= EXERCISE INSTRUCTIONS =
Within the records below is a range that opens at the line with "Screen dimensions: 848x792" and closes at the line with "Switch to the Melee combat style tab". Return that range word for word, both ends included, and only that range.

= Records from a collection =
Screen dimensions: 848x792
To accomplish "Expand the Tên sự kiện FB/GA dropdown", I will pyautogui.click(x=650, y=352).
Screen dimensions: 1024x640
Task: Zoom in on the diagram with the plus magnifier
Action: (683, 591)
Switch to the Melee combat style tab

==

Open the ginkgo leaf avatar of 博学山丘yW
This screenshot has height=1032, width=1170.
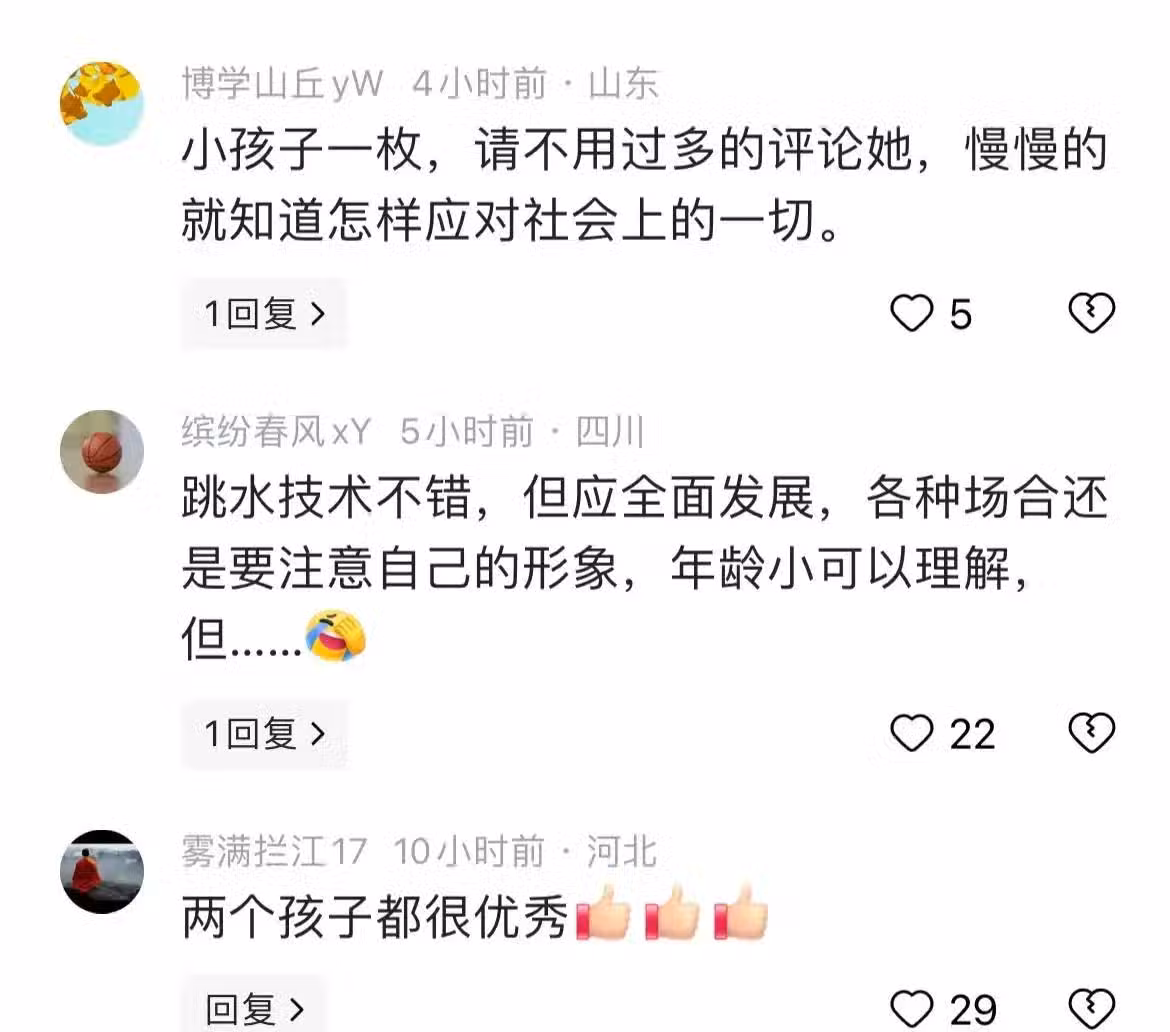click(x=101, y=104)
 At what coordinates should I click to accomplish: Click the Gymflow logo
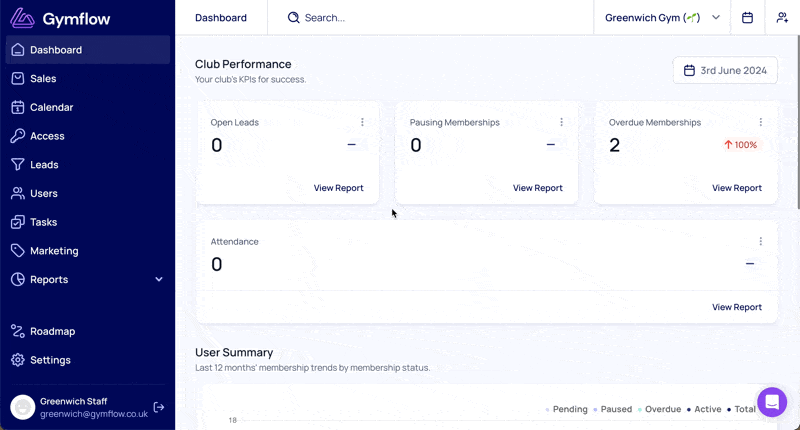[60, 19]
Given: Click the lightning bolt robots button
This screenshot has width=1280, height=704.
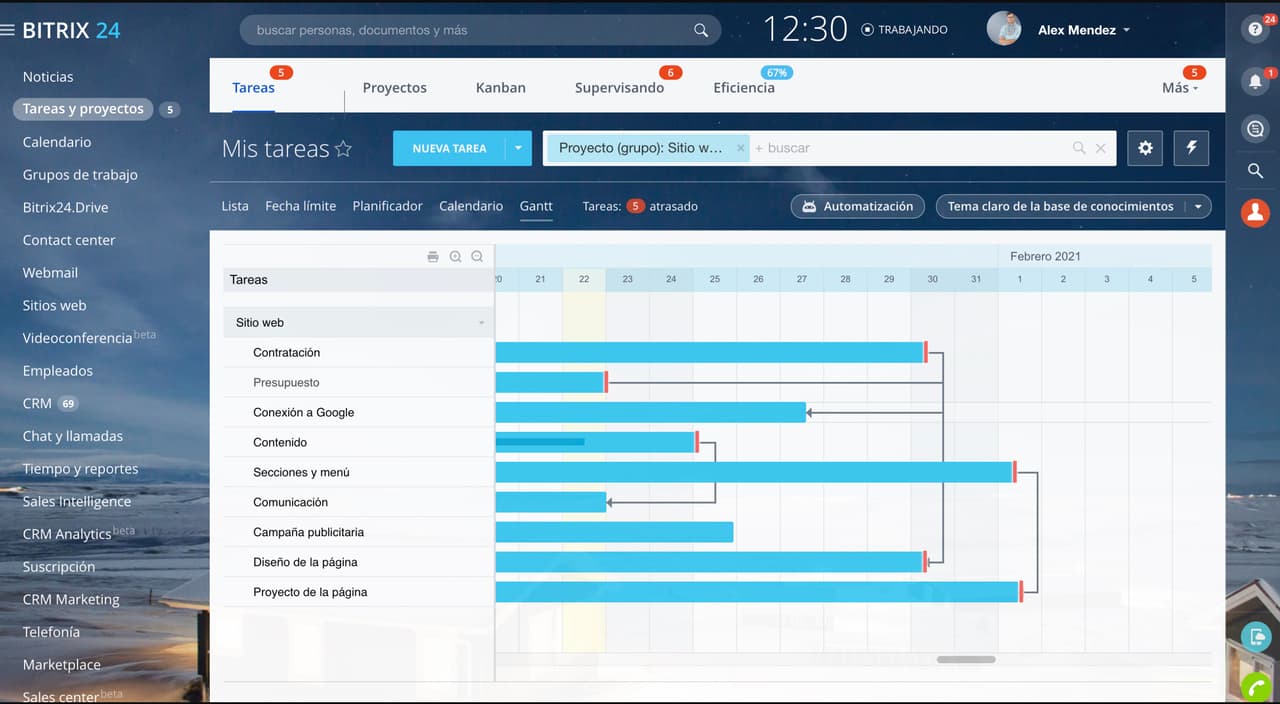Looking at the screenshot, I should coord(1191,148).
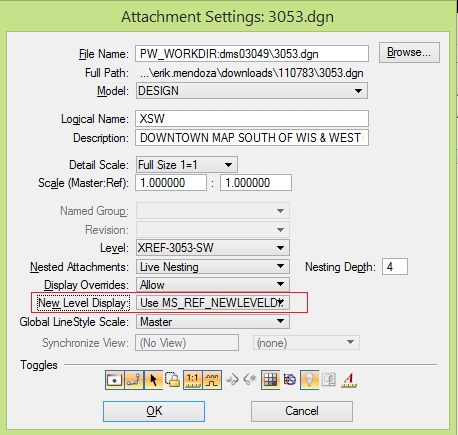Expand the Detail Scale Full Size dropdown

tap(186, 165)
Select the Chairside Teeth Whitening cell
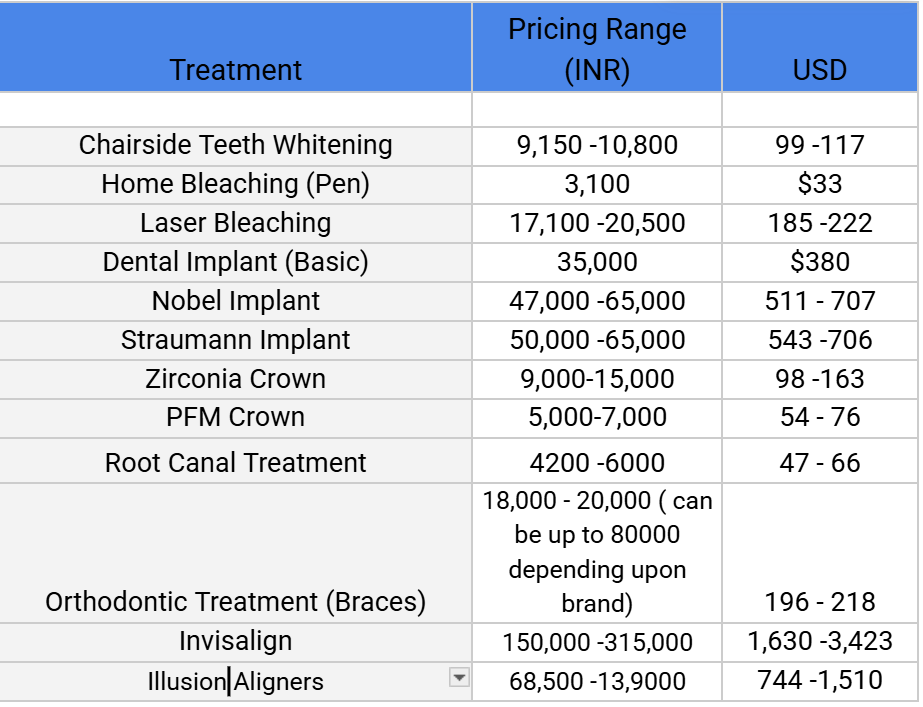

= TASK OUTPUT =
Screen dimensions: 848x792
To accomplish "Expand the Tên sự kiện FB/GA dropdown", I will pyautogui.click(x=650, y=352).
Screen dimensions: 1024x640
Task: Zoom in on the diagram with the plus magnifier
Action: (683, 591)
Switch to the Melee combat style tab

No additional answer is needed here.